Huawei, CFO hit with criminal charges in US


By Dylan Bushell-Embling
Wednesday, 30 January, 2019


Huawei, CFO hit with criminal charges in US

The US Department of Justice has charged Huawei, as well as its current CFO and former director of the Chinese vendor’s Australian operators Meng Wanzhou, as part of the long investigation into the company’s alleged violation of US sanctions on Iran.

Huawei, two affiliates and Wanzhou have been charged with 13 counts including bank fraud, wire fraud, conspiracy to defraud the United States and theft of trade secrets.

Acting US Attorney General Richard P Donoghue has accused Huawei of “employ[ing] a strategy of lies and deceit to conduct and grow its business” spanning over a decade.

Huawei has been accused of a scheme involving lying about the company’s business activities in Iran by falsely claiming that it no longer controlled its affiliate in the nation Skycom.

A purported sale of the subsidiary in 2007 was conducted only to make it appear that Huawei had only limited operations in Iran, the indictment alleges. Huawei made false representations to this effect to both US banks and the US government, it further claims.

Having control of business activities in Iran would have prohibited US banks from providing banking service to the vendor related to its Iran transactions. But Huawei has been accused of wilfully conducting transactions worth millions of dollars that were in direct violation of the sanctions.

Meng Wanzhou established Huawei’s Australian subsidiary in 2005 and was a director of Huawei Australia between October 2005 and August 2011, but there is no mention of any malfeasance in Australia in the indictment.

Huawei has denied having committed any violations of US law set out in the indictment, and stated that it is not aware of any wrongdoing by Meng.

“Huawei is disappointed to learn of the charges brought against the company today. After Ms. Meng’s arrest, the Company sought an opportunity to discuss the Eastern District of New York investigation with the Justice Department, but the request was rejected without explanation,” the company said in a statement.

“The allegations in the Western District of Washington trade secret indictment were already the subject of a civil suit that was settled by the parties after a Seattle jury found neither damages nor willful and malicious conduct on the trade secret claim.”

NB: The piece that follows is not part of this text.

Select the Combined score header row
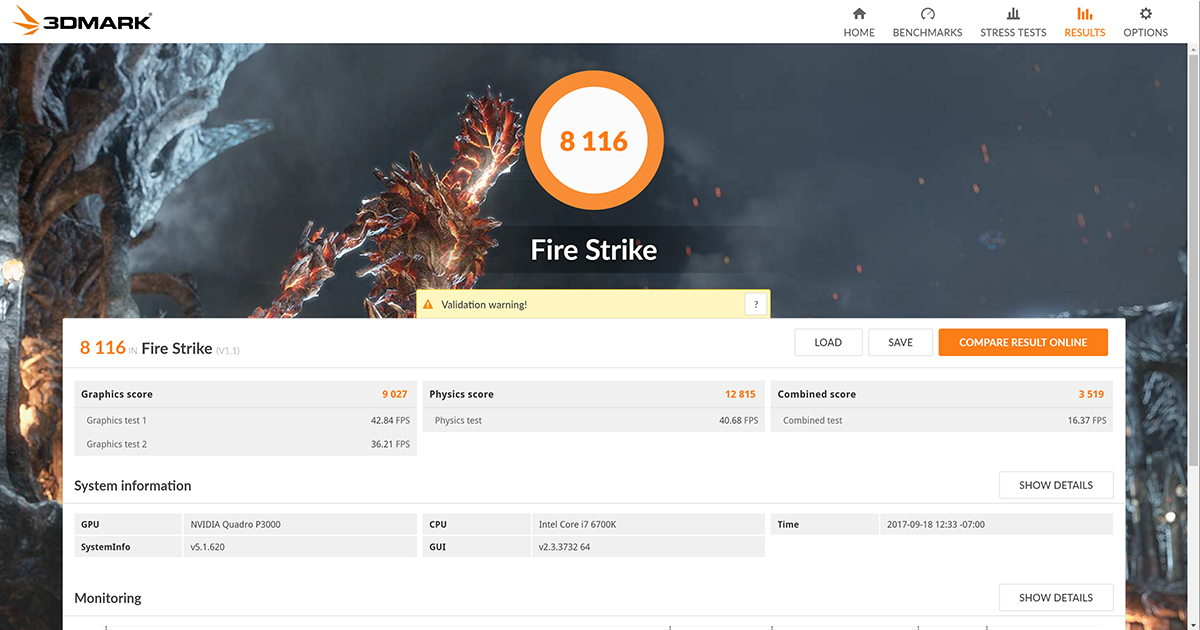 [x=941, y=394]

The charges, which were unsealed on Monday, come in the wake of the increasingly bitter trade war between China and the US, where telecom equipment has become a key battleground. The US government has been accused of taking measures, such as these charges and the ban on the supply of Huawei equipment to US agencies, that are secretly aimed at halting China’s rapid ascent in the telecoms equipment market.

But other countries have been following the US government’s lead in implementing various restrictions on Huawei supplying equipment to their market. In August last year, the Australian Government banned Huawei and other Chinese vendors from supplying equipment for the nation’s 5G rollouts.

This decision recently forced TPG Telecom to cease the deployment of its planned mobile network despite having already spent over $100 million on it to date, because the principal supplier for the mostly small cell-based network was to be Huawei.